The myriad benefits of seaweed for the human body are many, but seaweed itself can be broken down into three different types which vary in colour ranging from red and green to brown. The different colours reflect the different type of light they readily absorb dependent on how deep or how close to the surface they generally grow. Brown, one of the most popular, can be found lying on the beaches around the British coastline. Kelp is considered to be brown seaweed and can be found in variations ranging from brown to reddish and even a purplish brown. It is known to contain more than seventy two trace minerals and can be used in the treatment of stomach problems, skin conditions, cellulite and weight loss to name just a few ailments it has been known to improve.
Kelp is one of the largest types of seaweed and has a tendency to grow in large thick forests and can be home to hundreds of different species of marine life. Some smaller seaweed isn’t anchored to anything and lives suspended and floating in the sea. Kelp anchors itself to one spot, forming underwater forests with eco systems of their own while supporting a wide variety of seaweed and algae within it.
The antioxidants found in seaweed help to protect the body against harmful cells and with Japanese people living the longest in the world it is perhaps time we started to take some notice of why this may be. The Japanese diet consists of rice and soy and lots of other vegetables including around seven grams per day of seaweed. They also eat a lot of fish, and fish eat seaweed.
Kombu, a kelp, is full of beneficial vitamins and minerals, especially iodine and B vitamins necessary to maintain a healthy thyroid and without which thyroid diseases can develop, affecting the body’s metabolism. Iodine is also necessary to help produce female hormones and assists in immune system function. This in turn can help protect and fight against problems caused by radiation. B vitamins are important to break down molecules during digestion and produce energy within the cells. It can also act as an anticoagulant and prevent clots forming in blood vessels. This seaweed, or sea vegetable as seaweed is often known, also contains a number of amino acids which makes it an important choice for those who follow a vegetarian or vegan diet, owing to the fact that amino acids are normally acquired through the inclusion of meat in the diet.
Wakame is sometimes called the woman’s seaweed due to the fact that it is loaded with osteoporosis-preventing calcium and magnesium. It acts as a diuretic, which can help reduce bloating and is known to improve insulin resistance. Studies have also shown it can help burn fatty tissue!
Arame, also a species of kelp, can provide potassium, a mineral known among athletes for preventing muscle cramps. Research has also shown that Arame has anti viral properties too and can help the fight against obesity.
Seaweed has been proven, through research, to be one of the most mineral rich natural foods available. Our bodies can receive intense benefit from the inclusion of this food group into our diet. Improving our levels of sodium, potassium, calcium, phosphorus, magnesium, iron and iodine, all of which these vegetables take from the ocean in which they grow.

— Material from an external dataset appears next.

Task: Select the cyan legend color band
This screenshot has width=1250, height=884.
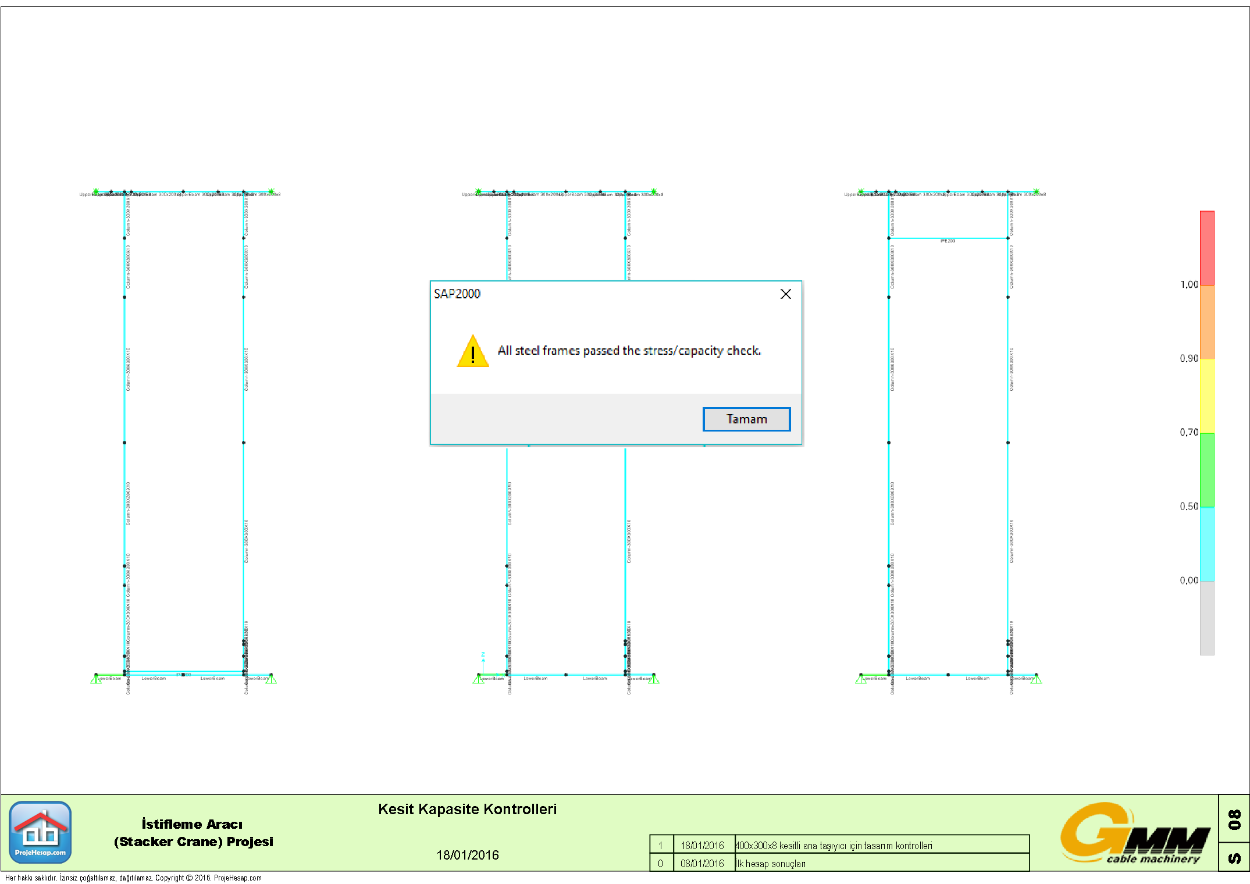Action: point(1207,544)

Ancient Romans used sea vegetables to treat wounds, burns and rashes with anecdotal evidence suggesting that the ancient Egyptians may even have been using them to treat breast cancer. Certain seaweeds have been shown to possess powerful cancer fighting agents and researchers today are hoping to eventually prove their effectiveness in treating malignant tumours and leukaemia. With the low rate of cancer in Japan having been attributed to the inclusion of soy in their daily diet, it is now believed that the regular consumption of seaweed could play an even stronger role in this.
With all of these proven health benefits and more, including increased energy levels and relief from fatigue, it is a wonder more of us aren’t including sea greens into our diet. With Japanese men outliving their Western counter parts, even when they smoke, it is surely time to take some notice and introduce these super foods into our everyday eating plan.